Viking iniş araçları gibi ilk misyonlardan bazıları, gezegenin atmosferinin bileşimini ölçecek donanıma sahipti. Mars atmosferinin benzersiz bileşiminin bu meteorların bazılarına yansıdığı tespit edildi.
Mars, Dünya’nınkinden farklı, benzersiz bir atmosferik bileşime sahiptir. Dünya’da hava, oksijenin üç izotopunun spesifik bir kombinasyonundan oluşur: oksijen-16, oksijen-17 ve oksijen-18. Mars’ta kompozisyon tamamen farklıdır – bu bir tür “Mars’ın izidir”.

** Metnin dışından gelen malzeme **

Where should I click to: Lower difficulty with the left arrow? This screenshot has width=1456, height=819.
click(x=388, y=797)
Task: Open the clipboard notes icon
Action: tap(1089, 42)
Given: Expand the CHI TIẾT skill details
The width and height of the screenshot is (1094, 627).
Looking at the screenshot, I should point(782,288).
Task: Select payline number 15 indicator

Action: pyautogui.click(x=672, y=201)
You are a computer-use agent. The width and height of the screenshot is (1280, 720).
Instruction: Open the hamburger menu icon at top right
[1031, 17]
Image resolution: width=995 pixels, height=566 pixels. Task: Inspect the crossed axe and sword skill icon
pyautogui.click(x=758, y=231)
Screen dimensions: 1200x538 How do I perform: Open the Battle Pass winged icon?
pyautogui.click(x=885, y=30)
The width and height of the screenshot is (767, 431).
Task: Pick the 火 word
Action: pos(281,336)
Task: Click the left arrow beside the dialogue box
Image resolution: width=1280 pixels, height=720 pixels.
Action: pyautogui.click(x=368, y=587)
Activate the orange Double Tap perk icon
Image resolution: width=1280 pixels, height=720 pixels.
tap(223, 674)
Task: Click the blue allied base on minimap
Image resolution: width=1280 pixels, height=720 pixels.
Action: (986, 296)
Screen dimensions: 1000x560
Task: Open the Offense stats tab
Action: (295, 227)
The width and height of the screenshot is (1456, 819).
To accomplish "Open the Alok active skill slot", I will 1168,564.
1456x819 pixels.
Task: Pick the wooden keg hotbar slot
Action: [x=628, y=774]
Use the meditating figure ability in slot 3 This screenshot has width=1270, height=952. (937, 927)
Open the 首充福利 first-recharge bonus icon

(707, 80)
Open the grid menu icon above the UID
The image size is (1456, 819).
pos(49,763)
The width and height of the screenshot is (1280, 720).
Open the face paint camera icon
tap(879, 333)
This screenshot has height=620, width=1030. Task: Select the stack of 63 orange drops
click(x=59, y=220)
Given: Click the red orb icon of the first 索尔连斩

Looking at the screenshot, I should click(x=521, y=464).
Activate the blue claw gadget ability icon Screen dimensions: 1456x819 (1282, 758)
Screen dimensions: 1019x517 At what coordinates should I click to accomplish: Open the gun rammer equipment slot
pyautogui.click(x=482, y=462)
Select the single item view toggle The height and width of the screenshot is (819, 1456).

Dünya’da bulunan Mars göktaşları jeologlara gezegenin bileşimi ve volkanik aktivite hakkında değerli ipuçları veriyor. 251 milyon kilometre mesafeye uzay aracı göndermeden Mars’ı incelemeyi mümkün kılıyorlar. Bu Mars göktaşları, Mars’ın içindeki bir zamanlar sıcak olan magmadan oluşmuştur. Bu volkanik kayalar soğuyup kristalleştikten sonra içlerindeki radyoaktif elementler çürümeye başladı ve bilim adamlarının ne zaman oluştuklarını belirlemelerine olanak tanıyan radyometrik bir saat görevi gördü.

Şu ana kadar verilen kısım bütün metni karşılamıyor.